The point is, even if an organization has a security policy in place and

deploys technologies fitted around the policy, it has to see whether the

processes are being strictly adhered to or implemented properly. Sridhar argues

that a framework for security implementation helps, especially in the case of

telcos. "We already have many of these new technologies in place, so it is

more important for us to have a proper framework." Agrees RP Dhumasia,

GM-IT, Great Eastern Shipping Company, "Security cannot be handled only

with technology, but the basic need is how you educate your people in the

organization."

Bottomline: Technologies

come and go, but enterprises today are looking closely at the critical security

threat of social engineering. "This is our biggest concern and we are

focusing on how to reduce this," echo most CIOs.
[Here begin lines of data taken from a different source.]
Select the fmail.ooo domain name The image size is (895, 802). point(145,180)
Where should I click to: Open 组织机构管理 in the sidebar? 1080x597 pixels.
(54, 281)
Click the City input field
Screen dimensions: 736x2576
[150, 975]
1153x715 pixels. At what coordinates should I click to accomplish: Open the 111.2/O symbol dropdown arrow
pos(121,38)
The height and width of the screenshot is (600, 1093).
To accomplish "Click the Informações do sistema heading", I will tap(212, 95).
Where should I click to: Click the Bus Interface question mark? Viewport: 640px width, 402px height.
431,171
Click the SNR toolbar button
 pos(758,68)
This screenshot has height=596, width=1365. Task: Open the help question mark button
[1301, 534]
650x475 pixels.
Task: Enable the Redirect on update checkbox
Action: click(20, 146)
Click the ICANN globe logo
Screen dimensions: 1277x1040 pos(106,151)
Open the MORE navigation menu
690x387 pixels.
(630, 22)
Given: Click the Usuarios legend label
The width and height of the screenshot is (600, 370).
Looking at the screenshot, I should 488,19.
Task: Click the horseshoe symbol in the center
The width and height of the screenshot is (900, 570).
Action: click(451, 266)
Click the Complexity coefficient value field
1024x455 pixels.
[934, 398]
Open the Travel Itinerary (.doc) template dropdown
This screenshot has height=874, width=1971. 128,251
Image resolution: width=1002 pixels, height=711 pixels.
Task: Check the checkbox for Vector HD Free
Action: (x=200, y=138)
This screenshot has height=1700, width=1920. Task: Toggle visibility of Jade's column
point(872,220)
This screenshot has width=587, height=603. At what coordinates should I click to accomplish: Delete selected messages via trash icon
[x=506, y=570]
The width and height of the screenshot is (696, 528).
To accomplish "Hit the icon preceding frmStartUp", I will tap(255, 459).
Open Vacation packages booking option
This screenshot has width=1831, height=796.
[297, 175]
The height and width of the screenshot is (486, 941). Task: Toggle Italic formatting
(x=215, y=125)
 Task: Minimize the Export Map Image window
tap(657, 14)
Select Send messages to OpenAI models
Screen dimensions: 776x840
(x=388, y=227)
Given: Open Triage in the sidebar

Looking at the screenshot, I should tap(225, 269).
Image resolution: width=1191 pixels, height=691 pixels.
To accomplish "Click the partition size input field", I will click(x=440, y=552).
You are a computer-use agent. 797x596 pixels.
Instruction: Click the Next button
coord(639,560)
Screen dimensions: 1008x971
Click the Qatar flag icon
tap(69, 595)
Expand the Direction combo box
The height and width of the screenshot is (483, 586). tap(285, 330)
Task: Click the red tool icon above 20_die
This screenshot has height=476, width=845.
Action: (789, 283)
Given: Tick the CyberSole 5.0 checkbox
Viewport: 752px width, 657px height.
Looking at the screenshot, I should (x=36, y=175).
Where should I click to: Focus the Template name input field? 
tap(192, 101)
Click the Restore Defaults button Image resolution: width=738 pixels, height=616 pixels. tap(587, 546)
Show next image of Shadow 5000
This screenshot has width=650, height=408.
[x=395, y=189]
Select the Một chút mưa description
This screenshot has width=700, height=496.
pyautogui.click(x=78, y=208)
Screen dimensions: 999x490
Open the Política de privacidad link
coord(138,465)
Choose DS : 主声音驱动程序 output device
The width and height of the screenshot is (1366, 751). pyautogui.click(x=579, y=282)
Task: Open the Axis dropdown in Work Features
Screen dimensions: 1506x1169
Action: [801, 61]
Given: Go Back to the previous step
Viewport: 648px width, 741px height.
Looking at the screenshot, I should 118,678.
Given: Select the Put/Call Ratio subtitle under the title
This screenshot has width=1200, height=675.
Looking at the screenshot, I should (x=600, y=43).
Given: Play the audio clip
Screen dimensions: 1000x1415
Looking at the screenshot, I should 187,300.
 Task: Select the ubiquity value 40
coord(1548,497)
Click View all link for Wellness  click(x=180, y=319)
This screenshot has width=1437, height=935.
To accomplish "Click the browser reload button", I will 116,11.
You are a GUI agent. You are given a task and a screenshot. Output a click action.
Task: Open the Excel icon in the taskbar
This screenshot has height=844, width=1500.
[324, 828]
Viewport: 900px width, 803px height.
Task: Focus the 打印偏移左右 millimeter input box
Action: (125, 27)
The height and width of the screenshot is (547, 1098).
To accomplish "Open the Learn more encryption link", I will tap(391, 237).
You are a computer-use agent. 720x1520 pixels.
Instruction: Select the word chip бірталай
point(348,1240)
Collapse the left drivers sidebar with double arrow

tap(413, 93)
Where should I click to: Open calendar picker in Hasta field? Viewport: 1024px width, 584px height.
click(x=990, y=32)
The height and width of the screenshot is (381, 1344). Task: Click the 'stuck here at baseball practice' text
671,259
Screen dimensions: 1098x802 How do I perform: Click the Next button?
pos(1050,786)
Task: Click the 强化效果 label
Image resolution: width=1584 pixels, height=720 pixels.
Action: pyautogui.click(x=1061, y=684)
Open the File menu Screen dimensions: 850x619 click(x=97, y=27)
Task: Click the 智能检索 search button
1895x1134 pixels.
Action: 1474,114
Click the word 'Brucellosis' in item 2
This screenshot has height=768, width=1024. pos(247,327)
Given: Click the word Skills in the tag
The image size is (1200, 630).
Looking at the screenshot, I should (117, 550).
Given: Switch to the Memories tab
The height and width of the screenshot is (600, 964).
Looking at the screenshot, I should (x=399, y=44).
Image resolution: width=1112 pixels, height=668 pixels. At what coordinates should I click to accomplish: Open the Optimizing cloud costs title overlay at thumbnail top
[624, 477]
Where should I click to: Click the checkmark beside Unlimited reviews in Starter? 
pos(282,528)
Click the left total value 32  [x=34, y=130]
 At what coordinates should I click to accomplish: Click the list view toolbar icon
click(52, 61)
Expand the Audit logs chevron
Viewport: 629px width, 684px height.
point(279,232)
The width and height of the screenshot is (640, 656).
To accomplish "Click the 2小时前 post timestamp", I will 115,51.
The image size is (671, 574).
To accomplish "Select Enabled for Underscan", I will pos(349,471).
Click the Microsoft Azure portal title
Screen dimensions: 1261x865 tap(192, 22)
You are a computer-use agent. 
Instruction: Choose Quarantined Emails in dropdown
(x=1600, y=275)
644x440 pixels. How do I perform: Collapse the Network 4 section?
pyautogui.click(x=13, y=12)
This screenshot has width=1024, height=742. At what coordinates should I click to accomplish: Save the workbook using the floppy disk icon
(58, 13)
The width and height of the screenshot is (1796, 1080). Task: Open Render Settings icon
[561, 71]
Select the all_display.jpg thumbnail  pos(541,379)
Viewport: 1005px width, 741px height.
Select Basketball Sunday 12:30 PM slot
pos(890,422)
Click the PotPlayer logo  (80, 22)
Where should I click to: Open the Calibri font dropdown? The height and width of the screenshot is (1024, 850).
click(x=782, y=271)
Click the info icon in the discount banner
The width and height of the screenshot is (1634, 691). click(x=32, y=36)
Integrated security appliances are becoming the norm in Indian

enterprises.

CIO View:

They do have benefits and may become tomorrow's flavor. But CIOs are treading

cautiously today, worried about becoming guinea-pigs.It is true that some

integrated appliances are being deployed, but it is still happening only in

cases of entry-level products like anti-viruses and firewalls. Most CIOs are

still looking carefully at integration, albeit with a twitch of suspicion.

Gajapathy asserts that integrated appliances sometimes compromise some of the

business processes. His recipe: decentralize processes or applications and have

different levels of security in different layers and then you can think of

deploying integrated appliances in the less crucial layers.

Many CIOs still prefer the multi-vendor best-of-breed approach-a single

unified platform might lead to single repository of information leaving it open

to all sorts of vulnerabilities. Jacob suggests that SOHOs can do well with an

integrated approach as that would bring down both their capex and opex costs. In

fact, even marketing pashas of vendors try to sell an integrated approach to

vendors by highlighting the cost benefits, but smartly hide away the fact that

vulnerability in that case can jeopardize the complete business. "We do not

look at an integrated system because it makes the system vulnerable to attack.

So we prefer a multi-vendor scenario," asserts Chitnavis.

Apart from costs, there are other benefits of integration too-a unified

threat management solution prevents from too many logs getting generated that

otherwise becomes too complicated to reconcile. "On the other hand, an

integrated appliance is more manageable," asserts Jacob. However,

Jayachandran warns that this will be possible only when enterprises develop a

framework that supports all these multiple solutions integrated together.

The integrated vs best-of-breed debate takes an interesting turn in light of

many network vendors like Cisco or Nortel today embedding security appliances or

functionalities within their network devices. However, Sridhar derides this as a

complete marketing gimmick aimed at increasing business for the vendors and

solving no purposes of the CIOs and their organizations. "Network vendors

seem to be in an inclusive mode. But they cannot include everything in a box.

However it would be good to have a security dashboard for alarms and

alerts," he opines.

Bottomline:

Network vendors show some security features embedded in their devices to CIOs as

carrots. Once the organization gets hooked on to the particular vendor, they

come up with some entirely new products which not only impacts the capex but

could also turn out to be a risky proposition for businesses.